→ Activities
1. Return the passage of the Nigeria excerpt starting with "There has been" and going on through "of Nigeria (MACBAN).", word for word.
2. According to the excerpt on Nigeria, how many hostages did police rescue in Kogi and Kwara States in January 2026?
3. Continue the excerpt on Nigeria's response to Fulani-led violence from where it stops.

→ Excerpt
*-*-*

At the federal level, U.S. President Donald J. Trump’s designation in October 2025 of Nigeria as a Country of Particular Concern (CPC) for its religious freedom violations has since prompted more urgent action on the
part of the Nigerian government. President Bola Ahmed Tinubu officially designated kidnappers and violent
armed groups, such as Fulani militants, as “terrorists” in December, placing them at the same level of priority as
armed insurgent groups. In January 2026, police rescued 309 hostages via coordinated security operations in Kogi
and Kwara States, apprehending 129 suspected Fulani militants and killing 55 others. Also in January, the army
dismantled a suicide bombing network linked to Fulani militants who had carried out a December 2025 attack
that killed five people at a mosque in Gamboru.
There has been some evidence of increased government efforts, both before and after the October CPC designation, to address Fulani-led violence through prosecutions and community-level engagement. In September, prosecutors filed initial terrorism charges against nine Fulani herders. All nine defendants, including the alleged organizer of the massacre, Lawal Mohammed Dono Ardo, have reported ties to the Miyetti Allah Cattle Breeders Association of Nigeria (MACBAN).
The police—which in Nigeria are a federal force with local offices—have also contributed to investigations
of kidnappings of religious communities. And in December, the government brought together civil society groups, including religious communities, to reaffirm the government’s commitment to conflict prevention via a new initiative, the Capacity Building Engagement for the Multi-Stakeholder Conflict Early Warning Response Group (EWRG). In early 2026, 19 state governments subsequently launched the Northern Nigeria Peace Campaign, which “calls upon on citizens, traditional institutions, and civil society organizations to embrace community service as a vital tool for peacebuilding, social cohesion, and sustainable development across Nigeria.”

*-*-*

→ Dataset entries
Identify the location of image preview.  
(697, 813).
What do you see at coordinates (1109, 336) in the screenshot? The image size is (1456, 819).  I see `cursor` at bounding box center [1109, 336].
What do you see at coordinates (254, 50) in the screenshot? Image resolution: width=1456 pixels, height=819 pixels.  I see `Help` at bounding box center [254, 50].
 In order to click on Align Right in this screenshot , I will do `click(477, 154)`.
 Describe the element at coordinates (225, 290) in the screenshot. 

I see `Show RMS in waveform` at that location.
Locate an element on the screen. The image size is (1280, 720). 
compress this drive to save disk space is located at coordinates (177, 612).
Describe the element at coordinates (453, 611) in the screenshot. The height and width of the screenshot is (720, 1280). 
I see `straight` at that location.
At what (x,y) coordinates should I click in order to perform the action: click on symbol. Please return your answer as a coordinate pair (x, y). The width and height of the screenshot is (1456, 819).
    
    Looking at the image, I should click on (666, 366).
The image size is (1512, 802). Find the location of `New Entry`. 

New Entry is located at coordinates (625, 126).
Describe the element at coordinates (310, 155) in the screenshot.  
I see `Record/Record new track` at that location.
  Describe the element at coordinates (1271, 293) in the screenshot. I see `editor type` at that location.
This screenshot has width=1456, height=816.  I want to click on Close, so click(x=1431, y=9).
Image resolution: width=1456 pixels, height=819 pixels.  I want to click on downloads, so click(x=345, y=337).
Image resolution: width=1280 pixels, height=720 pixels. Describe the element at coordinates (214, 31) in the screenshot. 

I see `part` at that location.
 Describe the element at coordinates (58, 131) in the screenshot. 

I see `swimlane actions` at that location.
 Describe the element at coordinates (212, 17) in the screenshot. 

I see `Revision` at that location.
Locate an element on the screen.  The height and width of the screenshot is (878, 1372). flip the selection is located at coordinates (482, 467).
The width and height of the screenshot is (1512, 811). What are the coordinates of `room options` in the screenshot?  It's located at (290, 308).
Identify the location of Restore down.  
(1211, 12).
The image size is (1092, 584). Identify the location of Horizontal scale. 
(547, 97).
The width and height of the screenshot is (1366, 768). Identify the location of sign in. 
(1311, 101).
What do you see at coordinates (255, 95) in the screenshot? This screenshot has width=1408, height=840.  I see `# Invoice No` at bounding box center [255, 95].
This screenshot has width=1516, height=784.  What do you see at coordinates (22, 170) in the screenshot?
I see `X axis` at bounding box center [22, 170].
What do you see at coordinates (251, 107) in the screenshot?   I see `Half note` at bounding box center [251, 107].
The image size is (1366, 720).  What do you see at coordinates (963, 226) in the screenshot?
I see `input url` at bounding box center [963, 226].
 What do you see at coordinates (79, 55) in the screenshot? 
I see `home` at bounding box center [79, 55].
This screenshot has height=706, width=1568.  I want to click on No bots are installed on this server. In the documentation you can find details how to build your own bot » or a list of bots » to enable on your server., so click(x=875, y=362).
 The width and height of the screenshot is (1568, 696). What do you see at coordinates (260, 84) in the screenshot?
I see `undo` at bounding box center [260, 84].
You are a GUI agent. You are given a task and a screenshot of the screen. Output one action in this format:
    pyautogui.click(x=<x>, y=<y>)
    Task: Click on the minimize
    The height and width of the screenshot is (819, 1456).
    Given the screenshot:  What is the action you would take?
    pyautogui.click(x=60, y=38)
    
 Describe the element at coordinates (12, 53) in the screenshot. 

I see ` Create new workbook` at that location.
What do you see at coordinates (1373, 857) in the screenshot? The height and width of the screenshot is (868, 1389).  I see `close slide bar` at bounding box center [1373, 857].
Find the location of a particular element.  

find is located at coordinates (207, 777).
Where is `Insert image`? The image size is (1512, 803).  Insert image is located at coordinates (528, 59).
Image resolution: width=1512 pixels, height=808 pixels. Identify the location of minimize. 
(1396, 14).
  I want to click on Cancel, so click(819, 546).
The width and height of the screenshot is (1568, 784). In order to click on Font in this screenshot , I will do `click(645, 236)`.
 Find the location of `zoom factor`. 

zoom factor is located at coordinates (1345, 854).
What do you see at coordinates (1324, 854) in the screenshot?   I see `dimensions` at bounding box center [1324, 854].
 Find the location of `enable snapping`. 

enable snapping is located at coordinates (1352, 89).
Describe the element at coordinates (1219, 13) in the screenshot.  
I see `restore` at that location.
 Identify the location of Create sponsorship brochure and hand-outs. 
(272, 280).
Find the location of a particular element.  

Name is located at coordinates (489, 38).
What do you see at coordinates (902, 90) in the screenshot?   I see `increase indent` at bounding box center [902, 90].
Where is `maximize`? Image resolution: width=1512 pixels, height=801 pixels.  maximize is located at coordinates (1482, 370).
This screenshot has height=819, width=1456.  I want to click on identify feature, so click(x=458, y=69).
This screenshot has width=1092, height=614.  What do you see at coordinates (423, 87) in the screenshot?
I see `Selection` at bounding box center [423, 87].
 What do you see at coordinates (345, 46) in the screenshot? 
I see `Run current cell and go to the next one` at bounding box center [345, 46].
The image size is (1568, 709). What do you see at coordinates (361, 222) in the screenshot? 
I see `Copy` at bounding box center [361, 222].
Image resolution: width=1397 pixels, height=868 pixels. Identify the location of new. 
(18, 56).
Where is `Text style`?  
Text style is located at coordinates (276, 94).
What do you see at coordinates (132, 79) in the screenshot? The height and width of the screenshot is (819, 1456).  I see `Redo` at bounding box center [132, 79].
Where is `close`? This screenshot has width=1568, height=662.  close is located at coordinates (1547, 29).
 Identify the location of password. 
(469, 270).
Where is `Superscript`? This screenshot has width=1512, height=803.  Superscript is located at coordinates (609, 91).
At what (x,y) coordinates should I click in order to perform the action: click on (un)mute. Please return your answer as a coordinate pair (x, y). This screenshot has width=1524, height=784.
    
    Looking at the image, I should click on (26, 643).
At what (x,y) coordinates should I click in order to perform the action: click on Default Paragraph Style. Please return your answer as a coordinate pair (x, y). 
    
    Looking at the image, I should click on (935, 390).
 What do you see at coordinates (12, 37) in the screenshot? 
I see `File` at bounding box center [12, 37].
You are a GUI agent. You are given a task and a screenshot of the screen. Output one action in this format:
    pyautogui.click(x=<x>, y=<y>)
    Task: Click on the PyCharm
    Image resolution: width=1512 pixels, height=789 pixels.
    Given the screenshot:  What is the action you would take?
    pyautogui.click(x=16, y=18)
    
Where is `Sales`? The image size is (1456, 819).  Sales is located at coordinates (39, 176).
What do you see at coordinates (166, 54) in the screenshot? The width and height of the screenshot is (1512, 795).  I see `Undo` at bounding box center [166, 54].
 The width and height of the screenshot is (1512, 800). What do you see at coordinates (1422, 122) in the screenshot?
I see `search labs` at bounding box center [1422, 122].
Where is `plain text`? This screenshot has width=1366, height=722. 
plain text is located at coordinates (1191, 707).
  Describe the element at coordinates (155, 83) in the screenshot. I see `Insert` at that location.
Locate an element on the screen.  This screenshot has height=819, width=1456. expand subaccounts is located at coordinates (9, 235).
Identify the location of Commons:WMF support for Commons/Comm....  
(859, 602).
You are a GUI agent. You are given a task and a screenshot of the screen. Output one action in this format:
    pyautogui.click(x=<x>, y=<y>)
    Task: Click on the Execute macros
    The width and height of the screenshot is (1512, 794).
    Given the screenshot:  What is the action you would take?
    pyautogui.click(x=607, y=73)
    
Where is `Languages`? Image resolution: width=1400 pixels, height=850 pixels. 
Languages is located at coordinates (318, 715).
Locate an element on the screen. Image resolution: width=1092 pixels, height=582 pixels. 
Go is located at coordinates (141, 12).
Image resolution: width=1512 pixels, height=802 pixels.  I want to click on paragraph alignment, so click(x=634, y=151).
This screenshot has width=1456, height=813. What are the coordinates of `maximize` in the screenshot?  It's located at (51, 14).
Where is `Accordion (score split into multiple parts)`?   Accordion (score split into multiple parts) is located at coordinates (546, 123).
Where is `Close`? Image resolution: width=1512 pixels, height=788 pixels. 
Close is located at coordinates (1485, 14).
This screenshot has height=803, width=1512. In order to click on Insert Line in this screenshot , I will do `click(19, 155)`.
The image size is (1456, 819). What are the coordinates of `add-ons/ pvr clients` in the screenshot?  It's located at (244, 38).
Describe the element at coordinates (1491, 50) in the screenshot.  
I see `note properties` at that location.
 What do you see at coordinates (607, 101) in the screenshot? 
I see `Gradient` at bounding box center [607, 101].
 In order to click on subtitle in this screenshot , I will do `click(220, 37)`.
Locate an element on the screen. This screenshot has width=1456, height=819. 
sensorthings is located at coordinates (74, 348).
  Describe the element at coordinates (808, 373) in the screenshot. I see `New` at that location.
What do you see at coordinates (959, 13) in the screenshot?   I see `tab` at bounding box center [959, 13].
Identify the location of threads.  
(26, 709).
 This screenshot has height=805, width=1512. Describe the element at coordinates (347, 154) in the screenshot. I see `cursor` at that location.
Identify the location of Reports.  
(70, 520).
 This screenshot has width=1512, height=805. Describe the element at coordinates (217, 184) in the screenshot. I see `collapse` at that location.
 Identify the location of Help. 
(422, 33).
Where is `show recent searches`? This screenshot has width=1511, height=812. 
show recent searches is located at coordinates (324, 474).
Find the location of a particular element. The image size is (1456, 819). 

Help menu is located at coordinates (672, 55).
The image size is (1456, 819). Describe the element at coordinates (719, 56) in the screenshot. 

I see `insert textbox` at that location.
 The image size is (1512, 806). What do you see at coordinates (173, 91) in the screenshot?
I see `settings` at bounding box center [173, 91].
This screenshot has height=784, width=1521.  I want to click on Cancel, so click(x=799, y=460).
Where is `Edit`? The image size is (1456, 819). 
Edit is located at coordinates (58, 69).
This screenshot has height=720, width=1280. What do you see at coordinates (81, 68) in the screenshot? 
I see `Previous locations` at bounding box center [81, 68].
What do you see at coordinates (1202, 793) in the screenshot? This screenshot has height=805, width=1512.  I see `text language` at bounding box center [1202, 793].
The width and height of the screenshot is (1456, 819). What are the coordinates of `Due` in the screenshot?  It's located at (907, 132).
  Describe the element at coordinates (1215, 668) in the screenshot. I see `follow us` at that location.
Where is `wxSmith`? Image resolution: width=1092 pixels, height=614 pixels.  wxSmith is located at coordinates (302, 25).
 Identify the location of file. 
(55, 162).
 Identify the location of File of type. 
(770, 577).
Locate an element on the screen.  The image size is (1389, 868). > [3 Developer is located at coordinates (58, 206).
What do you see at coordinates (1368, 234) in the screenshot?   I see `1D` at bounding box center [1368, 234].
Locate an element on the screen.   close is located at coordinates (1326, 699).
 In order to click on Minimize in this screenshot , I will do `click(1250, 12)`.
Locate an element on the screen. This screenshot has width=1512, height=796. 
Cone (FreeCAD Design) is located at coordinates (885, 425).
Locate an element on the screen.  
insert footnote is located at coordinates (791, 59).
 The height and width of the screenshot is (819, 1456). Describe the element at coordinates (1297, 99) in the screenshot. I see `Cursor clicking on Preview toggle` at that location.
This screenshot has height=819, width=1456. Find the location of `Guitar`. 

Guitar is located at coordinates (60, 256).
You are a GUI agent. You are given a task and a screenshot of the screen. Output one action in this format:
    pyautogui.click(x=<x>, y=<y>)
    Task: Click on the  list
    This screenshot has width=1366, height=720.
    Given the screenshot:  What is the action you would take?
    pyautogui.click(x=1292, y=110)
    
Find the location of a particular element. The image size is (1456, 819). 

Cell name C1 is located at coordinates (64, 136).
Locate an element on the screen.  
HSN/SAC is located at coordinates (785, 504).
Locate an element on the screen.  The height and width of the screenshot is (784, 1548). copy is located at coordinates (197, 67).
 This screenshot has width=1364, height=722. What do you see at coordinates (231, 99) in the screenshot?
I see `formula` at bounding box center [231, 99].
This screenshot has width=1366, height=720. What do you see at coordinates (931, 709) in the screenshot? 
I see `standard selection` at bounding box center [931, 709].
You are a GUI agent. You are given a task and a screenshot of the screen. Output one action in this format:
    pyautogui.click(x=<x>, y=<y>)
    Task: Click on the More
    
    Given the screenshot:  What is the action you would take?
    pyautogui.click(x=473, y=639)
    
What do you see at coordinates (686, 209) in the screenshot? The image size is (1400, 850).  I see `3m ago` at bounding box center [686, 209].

*-*-*

→ Answers per task
1.
There has been some evidence of increased government efforts, both before and after the October CPC designation, to address Fulani-led violence through prosecutions and community-level engagement. In September, prosecutors filed initial terrorism charges against nine Fulani herders. All nine defendants, including the alleged organizer of the massacre, Lawal Mohammed Dono Ardo, have reported ties to the Miyetti Allah Cattle Breeders Association of Nigeria (MACBAN).

2. 309

3.
The Controversial Role of MACBAN
MACBAN promotes agricultural interests across Nigeria and maintains close ties with the Fulani community.
The organization has faced longstanding criticism from Christian leaders who claim that it has been ineffective at best in reducing militant violence and Fulani herder incursions onto farmlands—and, at worst, possibly even foments land invasions, according to some. In turn, MACBAN has argued that violent Fulani militants represent only a minority of the greater Fulani population but perpetrate the majority of the violence against all religious communities, including Muslims. In 2025, the organization demanded a presidential directive for security agencies to protect herding communities, citing that they, too, face threats from violent militants and criminal gangs and insisting that they do not “support, condone, harbor, finance, or protect any form of criminality, extremism or violence.” MACBAN and government representatives from Agatu, Benue State, have since engaged in more conciliatory negotiations, agreeing to set aside decades-old tensions and direct their joint efforts toward resisting criminal gangs that target both Christians and Muslims.
In February 2026, the U.S. Congress introduced a bill, the Nigeria Religious Freedom and Accountability Act of 2026,
that included MACBAN as an entity on which the U.S. Departments of State and the Treasury should impose
targeted sanctions for its alleged role in perpetrating severe religious freedom violations. The same month, a
congressional report to the White House outlined actions that the U.S. and Nigerian governments can take to end
the persecution of Christian communities and address persistent security challenges in Nigeria.
Conclusion
Since the United States’ CPC designation in October 2025 and attendant bilateral security discussions with Nigeria,
armed Fulani actors have continued to carry out large-scale incursions onto Christian farmers’ agricultural lands,
violent raids on Christian and Muslim religious sites, and kidnappings of laity and leaders from both religions. As a
result, central Nigeria remains entrenched in an intense, daily, and seemingly perpetual crisis of insecurity—a crisis
that is likely to persist until the federal and several state governments create broader underlying conditions that are
more conducive to the safe practice of religious freedom.